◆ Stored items
———
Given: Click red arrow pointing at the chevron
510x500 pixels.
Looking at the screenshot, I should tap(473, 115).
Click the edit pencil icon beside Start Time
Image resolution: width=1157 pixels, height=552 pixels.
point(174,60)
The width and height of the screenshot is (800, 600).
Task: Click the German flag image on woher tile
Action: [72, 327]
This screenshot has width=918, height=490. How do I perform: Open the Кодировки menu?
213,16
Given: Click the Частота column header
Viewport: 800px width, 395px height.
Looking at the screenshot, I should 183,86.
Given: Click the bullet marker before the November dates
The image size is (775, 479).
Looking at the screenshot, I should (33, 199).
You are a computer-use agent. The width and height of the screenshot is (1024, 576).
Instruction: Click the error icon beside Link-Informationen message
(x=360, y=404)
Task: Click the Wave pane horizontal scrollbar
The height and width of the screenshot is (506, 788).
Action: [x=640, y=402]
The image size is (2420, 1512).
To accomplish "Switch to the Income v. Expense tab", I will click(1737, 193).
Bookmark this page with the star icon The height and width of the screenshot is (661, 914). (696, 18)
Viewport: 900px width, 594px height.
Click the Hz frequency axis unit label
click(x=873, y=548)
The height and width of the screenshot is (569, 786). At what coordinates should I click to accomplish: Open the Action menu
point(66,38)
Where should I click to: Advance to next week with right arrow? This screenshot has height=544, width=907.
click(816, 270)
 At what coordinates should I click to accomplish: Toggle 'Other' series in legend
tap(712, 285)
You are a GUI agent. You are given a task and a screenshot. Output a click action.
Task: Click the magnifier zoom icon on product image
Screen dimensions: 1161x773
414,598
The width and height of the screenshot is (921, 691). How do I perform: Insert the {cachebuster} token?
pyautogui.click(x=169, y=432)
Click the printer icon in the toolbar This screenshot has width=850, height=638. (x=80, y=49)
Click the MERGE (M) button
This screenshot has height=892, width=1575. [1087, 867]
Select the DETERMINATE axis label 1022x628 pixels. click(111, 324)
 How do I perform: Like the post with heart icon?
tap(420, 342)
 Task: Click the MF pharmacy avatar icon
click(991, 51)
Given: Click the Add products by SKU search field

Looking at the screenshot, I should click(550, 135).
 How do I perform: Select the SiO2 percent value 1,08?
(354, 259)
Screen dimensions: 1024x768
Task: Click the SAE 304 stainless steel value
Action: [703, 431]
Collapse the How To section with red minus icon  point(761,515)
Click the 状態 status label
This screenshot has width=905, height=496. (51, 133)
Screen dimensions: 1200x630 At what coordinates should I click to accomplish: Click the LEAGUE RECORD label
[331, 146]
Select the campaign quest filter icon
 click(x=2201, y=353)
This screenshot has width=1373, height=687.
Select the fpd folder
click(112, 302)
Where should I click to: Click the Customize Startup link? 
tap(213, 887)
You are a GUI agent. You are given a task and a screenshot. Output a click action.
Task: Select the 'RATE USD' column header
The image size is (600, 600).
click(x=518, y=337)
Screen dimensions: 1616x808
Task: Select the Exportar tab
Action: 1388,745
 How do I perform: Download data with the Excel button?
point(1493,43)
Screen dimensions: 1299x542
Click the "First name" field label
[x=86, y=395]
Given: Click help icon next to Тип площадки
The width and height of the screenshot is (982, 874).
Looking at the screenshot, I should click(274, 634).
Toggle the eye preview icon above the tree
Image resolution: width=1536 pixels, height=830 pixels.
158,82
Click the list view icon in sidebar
———
◆ ABOUT THIS EXERCISE
After reading the lines above, reproduce them all exactly.

◆ FINISHED EXERCISE
Given: Click red arrow pointing at the chevron
510x500 pixels.
Looking at the screenshot, I should tap(473, 115).
Click the edit pencil icon beside Start Time
Image resolution: width=1157 pixels, height=552 pixels.
point(174,60)
The width and height of the screenshot is (800, 600).
Task: Click the German flag image on woher tile
Action: [72, 327]
This screenshot has width=918, height=490. How do I perform: Open the Кодировки menu?
213,16
Given: Click the Частота column header
Viewport: 800px width, 395px height.
Looking at the screenshot, I should 183,86.
Given: Click the bullet marker before the November dates
The image size is (775, 479).
Looking at the screenshot, I should (33, 199).
You are a computer-use agent. The width and height of the screenshot is (1024, 576).
Instruction: Click the error icon beside Link-Informationen message
(x=360, y=404)
Task: Click the Wave pane horizontal scrollbar
The height and width of the screenshot is (506, 788).
Action: [x=640, y=402]
The image size is (2420, 1512).
To accomplish "Switch to the Income v. Expense tab", I will click(1737, 193).
Bookmark this page with the star icon The height and width of the screenshot is (661, 914). (696, 18)
Viewport: 900px width, 594px height.
Click the Hz frequency axis unit label
click(x=873, y=548)
The height and width of the screenshot is (569, 786). At what coordinates should I click to accomplish: Open the Action menu
point(66,38)
Where should I click to: Advance to next week with right arrow? This screenshot has height=544, width=907.
click(816, 270)
 At what coordinates should I click to accomplish: Toggle 'Other' series in legend
tap(712, 285)
You are a GUI agent. You are given a task and a screenshot. Output a click action.
Task: Click the magnifier zoom icon on product image
Screen dimensions: 1161x773
414,598
The width and height of the screenshot is (921, 691). How do I perform: Insert the {cachebuster} token?
pyautogui.click(x=169, y=432)
Click the printer icon in the toolbar This screenshot has width=850, height=638. (x=80, y=49)
Click the MERGE (M) button
This screenshot has height=892, width=1575. [1087, 867]
Select the DETERMINATE axis label 1022x628 pixels. click(111, 324)
 How do I perform: Like the post with heart icon?
tap(420, 342)
 Task: Click the MF pharmacy avatar icon
click(991, 51)
Given: Click the Add products by SKU search field

Looking at the screenshot, I should click(550, 135).
 How do I perform: Select the SiO2 percent value 1,08?
(354, 259)
Screen dimensions: 1024x768
Task: Click the SAE 304 stainless steel value
Action: [703, 431]
Collapse the How To section with red minus icon  point(761,515)
Click the 状態 status label
This screenshot has width=905, height=496. (51, 133)
Screen dimensions: 1200x630 At what coordinates should I click to accomplish: Click the LEAGUE RECORD label
[331, 146]
Select the campaign quest filter icon
 click(x=2201, y=353)
This screenshot has width=1373, height=687.
Select the fpd folder
click(112, 302)
Where should I click to: Click the Customize Startup link? 
tap(213, 887)
You are a GUI agent. You are given a task and a screenshot. Output a click action.
Task: Select the 'RATE USD' column header
The image size is (600, 600).
click(x=518, y=337)
Screen dimensions: 1616x808
Task: Select the Exportar tab
Action: 1388,745
 How do I perform: Download data with the Excel button?
point(1493,43)
Screen dimensions: 1299x542
Click the "First name" field label
[x=86, y=395]
Given: Click help icon next to Тип площадки
The width and height of the screenshot is (982, 874).
Looking at the screenshot, I should click(274, 634).
Toggle the eye preview icon above the tree
Image resolution: width=1536 pixels, height=830 pixels.
158,82
Click the list view icon in sidebar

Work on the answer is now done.